§ Task statement
On every line of the listing, check for "Image"; copy the lines that have it.

§ Extracted information

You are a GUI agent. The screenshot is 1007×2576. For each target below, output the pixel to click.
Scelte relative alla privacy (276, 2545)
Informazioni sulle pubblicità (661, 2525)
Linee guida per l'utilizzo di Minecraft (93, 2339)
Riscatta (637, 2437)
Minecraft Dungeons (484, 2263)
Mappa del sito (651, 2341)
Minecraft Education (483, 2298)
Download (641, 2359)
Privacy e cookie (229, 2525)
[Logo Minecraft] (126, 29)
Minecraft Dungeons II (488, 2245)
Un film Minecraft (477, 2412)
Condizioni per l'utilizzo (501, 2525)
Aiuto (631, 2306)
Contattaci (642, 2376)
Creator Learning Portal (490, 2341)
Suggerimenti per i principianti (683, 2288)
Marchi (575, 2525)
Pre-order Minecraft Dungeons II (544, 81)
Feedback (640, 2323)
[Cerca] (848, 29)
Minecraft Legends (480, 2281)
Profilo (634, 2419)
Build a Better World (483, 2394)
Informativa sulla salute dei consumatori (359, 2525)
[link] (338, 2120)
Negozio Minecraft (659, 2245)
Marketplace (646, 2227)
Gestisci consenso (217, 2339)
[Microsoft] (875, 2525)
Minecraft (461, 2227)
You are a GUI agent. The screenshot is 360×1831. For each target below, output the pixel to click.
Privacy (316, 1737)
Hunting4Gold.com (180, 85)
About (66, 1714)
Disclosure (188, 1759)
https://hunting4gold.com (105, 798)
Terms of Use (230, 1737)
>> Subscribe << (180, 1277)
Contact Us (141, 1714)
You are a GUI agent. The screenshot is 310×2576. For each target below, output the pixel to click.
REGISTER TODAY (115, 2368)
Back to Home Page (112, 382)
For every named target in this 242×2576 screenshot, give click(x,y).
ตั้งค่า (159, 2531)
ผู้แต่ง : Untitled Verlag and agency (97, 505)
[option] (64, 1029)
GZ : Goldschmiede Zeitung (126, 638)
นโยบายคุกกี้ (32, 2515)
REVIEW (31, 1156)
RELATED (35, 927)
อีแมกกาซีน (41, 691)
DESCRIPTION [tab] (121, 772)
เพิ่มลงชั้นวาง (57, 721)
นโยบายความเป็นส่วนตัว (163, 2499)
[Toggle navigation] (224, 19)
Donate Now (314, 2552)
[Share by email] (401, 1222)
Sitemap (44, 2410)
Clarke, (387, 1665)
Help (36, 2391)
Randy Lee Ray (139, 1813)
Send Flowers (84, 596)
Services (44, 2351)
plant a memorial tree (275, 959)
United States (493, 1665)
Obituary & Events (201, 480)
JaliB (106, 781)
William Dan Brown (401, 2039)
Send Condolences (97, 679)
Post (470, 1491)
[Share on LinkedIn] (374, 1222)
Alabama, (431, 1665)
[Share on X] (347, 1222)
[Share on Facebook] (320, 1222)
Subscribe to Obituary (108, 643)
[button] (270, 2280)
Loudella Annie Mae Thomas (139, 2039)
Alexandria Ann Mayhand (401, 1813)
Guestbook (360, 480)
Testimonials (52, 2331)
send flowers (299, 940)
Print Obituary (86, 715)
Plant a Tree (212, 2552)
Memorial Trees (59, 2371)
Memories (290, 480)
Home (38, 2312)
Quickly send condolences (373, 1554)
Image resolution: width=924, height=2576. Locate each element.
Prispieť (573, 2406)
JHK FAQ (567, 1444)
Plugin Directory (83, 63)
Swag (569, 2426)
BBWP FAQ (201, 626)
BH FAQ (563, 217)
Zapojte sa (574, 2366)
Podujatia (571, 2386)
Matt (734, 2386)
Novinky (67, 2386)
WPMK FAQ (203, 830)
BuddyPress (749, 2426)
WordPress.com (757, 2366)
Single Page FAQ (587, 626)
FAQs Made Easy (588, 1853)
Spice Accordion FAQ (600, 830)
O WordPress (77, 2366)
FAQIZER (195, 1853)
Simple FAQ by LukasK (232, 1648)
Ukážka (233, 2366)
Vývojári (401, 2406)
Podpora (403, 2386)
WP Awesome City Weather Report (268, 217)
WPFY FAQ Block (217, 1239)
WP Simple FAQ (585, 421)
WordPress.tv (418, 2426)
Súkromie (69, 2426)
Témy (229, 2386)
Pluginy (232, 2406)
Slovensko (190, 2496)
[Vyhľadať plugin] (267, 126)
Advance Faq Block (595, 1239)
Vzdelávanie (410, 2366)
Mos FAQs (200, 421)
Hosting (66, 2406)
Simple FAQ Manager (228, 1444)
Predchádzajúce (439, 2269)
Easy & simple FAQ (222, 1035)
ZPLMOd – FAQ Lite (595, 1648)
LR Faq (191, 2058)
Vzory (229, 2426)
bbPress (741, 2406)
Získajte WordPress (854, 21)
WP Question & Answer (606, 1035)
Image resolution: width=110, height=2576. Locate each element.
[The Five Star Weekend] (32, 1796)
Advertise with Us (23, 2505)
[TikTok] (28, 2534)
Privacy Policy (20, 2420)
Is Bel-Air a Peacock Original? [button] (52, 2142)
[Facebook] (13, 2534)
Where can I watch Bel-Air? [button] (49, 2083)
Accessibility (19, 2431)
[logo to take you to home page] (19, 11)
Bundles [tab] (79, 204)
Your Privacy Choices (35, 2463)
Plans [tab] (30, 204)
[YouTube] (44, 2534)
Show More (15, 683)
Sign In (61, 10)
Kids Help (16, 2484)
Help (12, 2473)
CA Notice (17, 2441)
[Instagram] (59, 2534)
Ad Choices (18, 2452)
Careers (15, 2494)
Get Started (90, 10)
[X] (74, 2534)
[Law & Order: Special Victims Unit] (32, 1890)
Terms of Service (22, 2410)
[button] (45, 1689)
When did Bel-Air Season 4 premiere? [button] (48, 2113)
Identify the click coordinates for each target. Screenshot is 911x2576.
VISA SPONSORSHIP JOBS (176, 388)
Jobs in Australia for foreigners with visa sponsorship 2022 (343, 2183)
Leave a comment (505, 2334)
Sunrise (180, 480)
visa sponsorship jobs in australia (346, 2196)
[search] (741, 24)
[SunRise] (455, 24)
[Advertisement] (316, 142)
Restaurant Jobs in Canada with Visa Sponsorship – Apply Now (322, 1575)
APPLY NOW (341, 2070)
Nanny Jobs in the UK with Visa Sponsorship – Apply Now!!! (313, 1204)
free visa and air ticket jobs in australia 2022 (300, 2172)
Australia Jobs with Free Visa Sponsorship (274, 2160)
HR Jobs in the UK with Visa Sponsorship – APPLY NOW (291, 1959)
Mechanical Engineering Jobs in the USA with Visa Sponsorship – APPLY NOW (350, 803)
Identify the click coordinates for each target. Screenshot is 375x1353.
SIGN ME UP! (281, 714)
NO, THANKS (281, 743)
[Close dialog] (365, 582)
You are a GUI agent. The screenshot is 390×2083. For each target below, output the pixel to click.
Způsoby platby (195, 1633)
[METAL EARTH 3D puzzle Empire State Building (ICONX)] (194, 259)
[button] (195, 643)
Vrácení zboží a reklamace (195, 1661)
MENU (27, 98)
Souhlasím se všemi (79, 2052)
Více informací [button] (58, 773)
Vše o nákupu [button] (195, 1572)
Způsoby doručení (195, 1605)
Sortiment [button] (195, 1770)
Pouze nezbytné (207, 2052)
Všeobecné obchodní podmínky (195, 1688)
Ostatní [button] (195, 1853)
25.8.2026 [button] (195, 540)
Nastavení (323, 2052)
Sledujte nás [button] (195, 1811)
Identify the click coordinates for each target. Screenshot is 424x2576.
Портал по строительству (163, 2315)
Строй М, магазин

§ Answer area
Image resolution: width=924, height=2576. Locate each element.
Image resolution: width=110, height=2576. Locate each element.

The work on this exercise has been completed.